* To do *
Given the material below, output exactly the lines from the line with "For every named" to the line with "weiter (152, 2004)", both ends included, and no other lines.

* Data *
────────
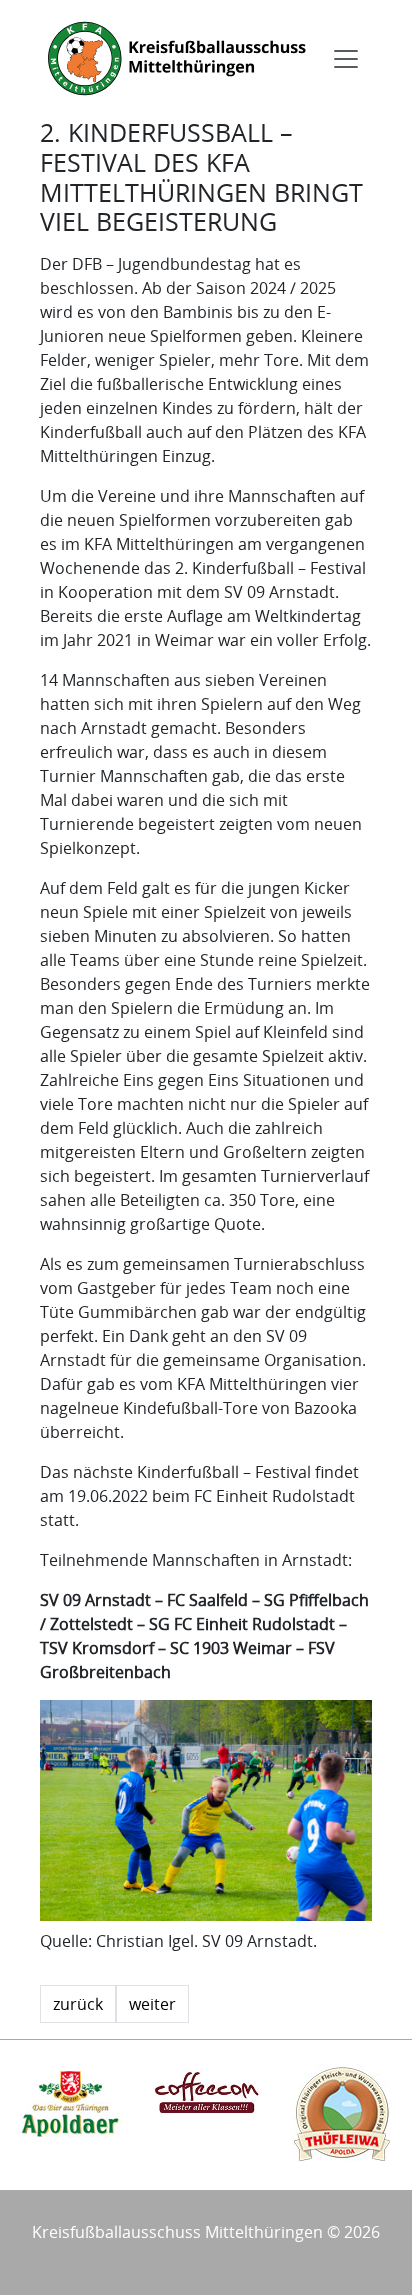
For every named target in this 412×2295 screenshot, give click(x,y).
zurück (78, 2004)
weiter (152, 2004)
────────
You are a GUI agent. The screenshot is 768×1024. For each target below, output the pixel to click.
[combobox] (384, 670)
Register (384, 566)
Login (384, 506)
────────
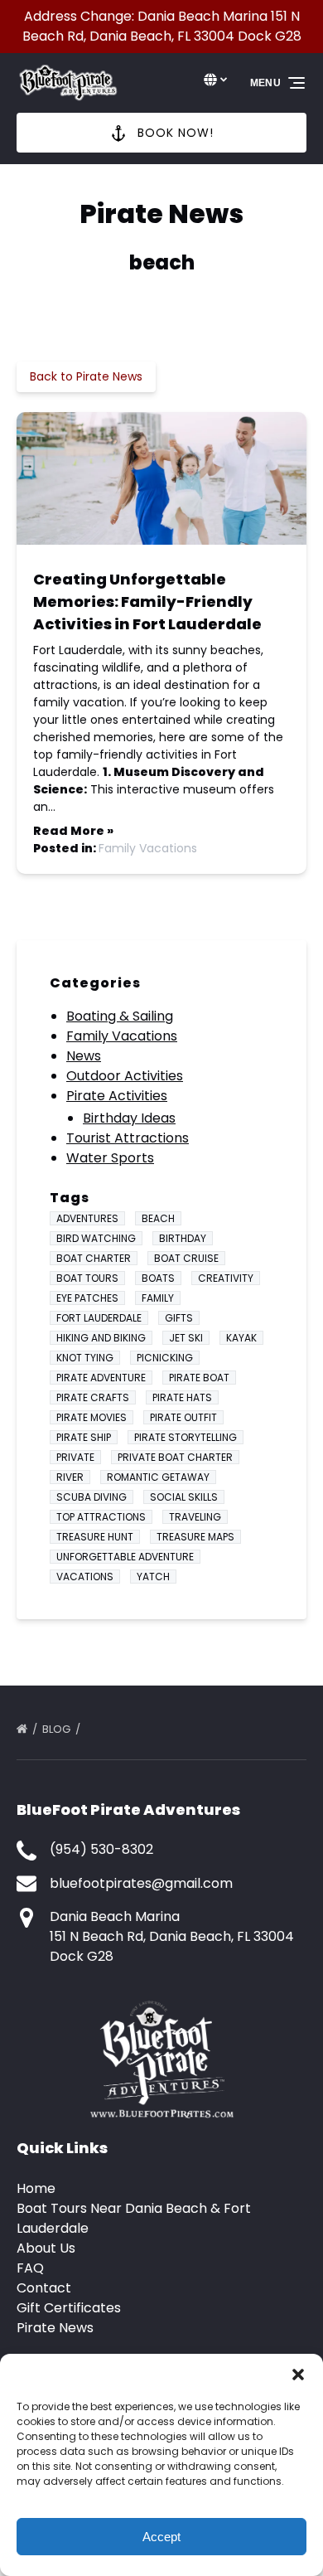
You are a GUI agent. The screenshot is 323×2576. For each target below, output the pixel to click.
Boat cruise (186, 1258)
────────
* Exercise result *
For every named target in this 412×2295 screenshot, give click(x,y).
zurück (78, 2004)
weiter (152, 2004)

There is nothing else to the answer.